- **Your instructions**: What you write should be an exact repeat of the lines from the one with "Given: Open prymate_tools" through the final line below, minus the pictures.

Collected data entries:
********

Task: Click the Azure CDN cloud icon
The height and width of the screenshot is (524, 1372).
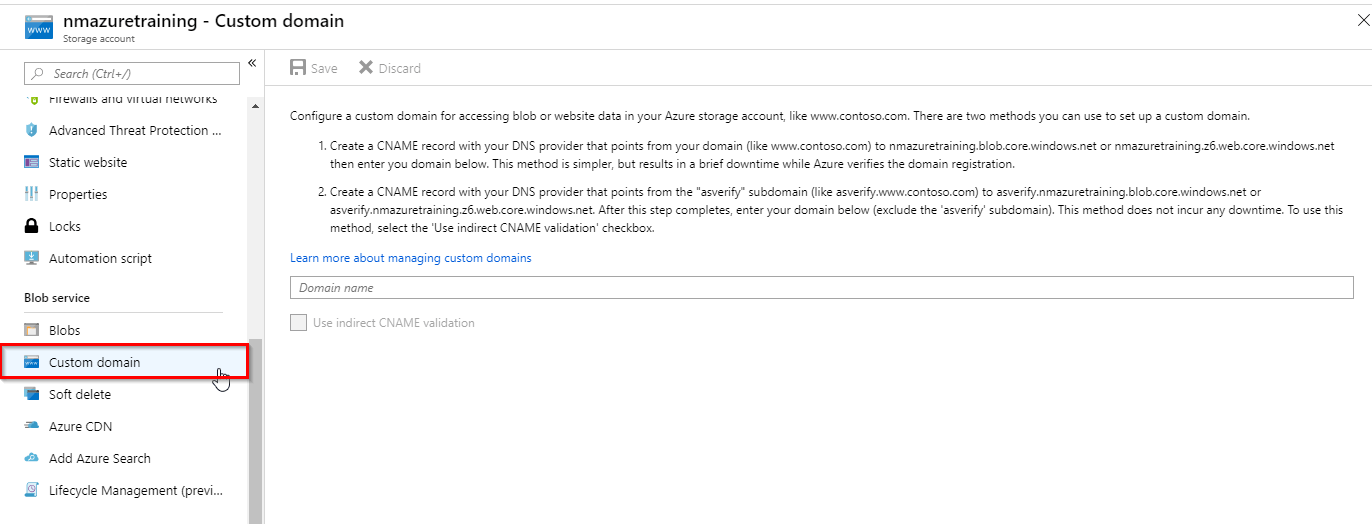Action: click(x=31, y=426)
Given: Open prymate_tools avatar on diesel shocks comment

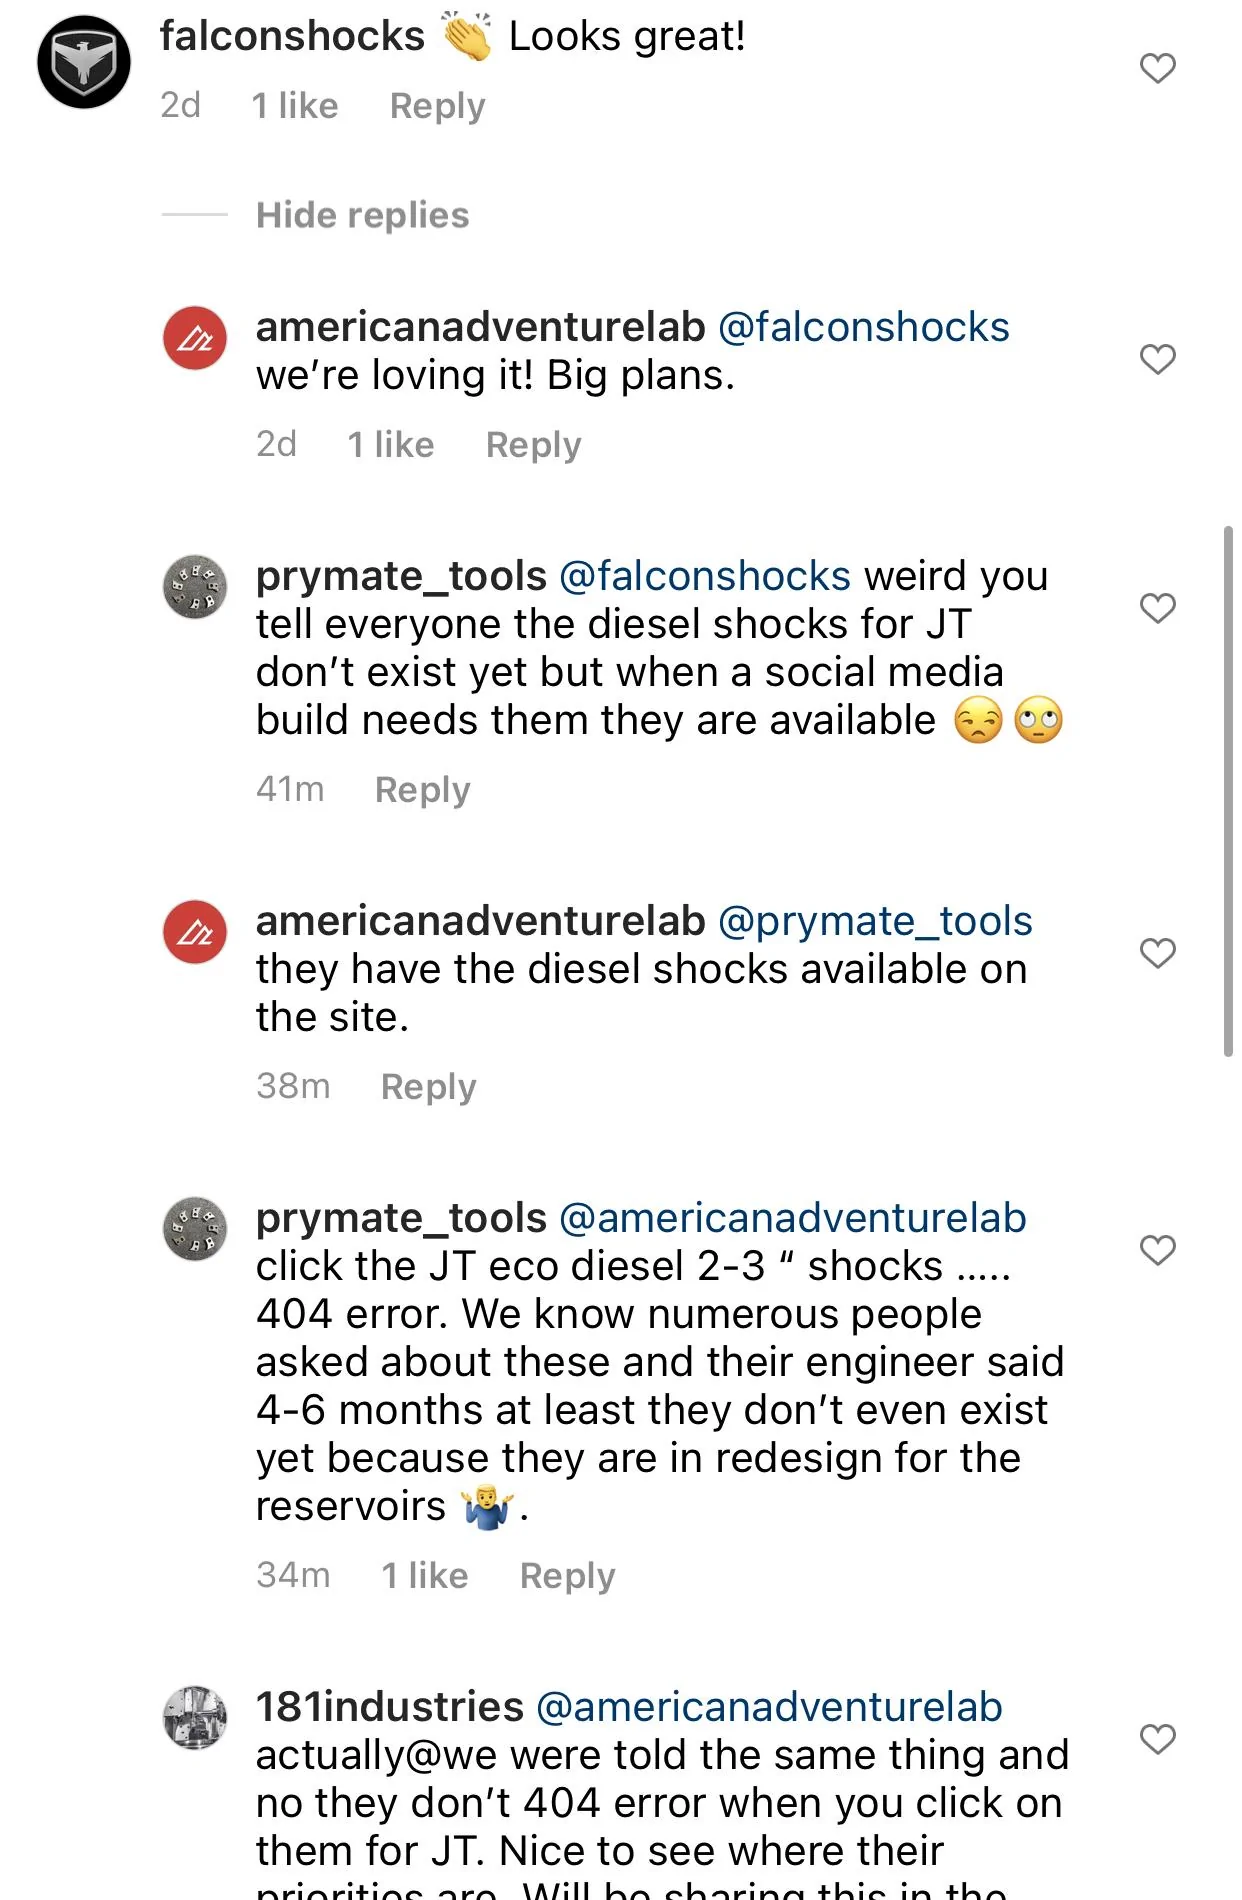Looking at the screenshot, I should pyautogui.click(x=195, y=587).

********

- **Answer to this problem**:
Given: Open prymate_tools avatar on diesel shocks comment

Looking at the screenshot, I should pyautogui.click(x=195, y=587).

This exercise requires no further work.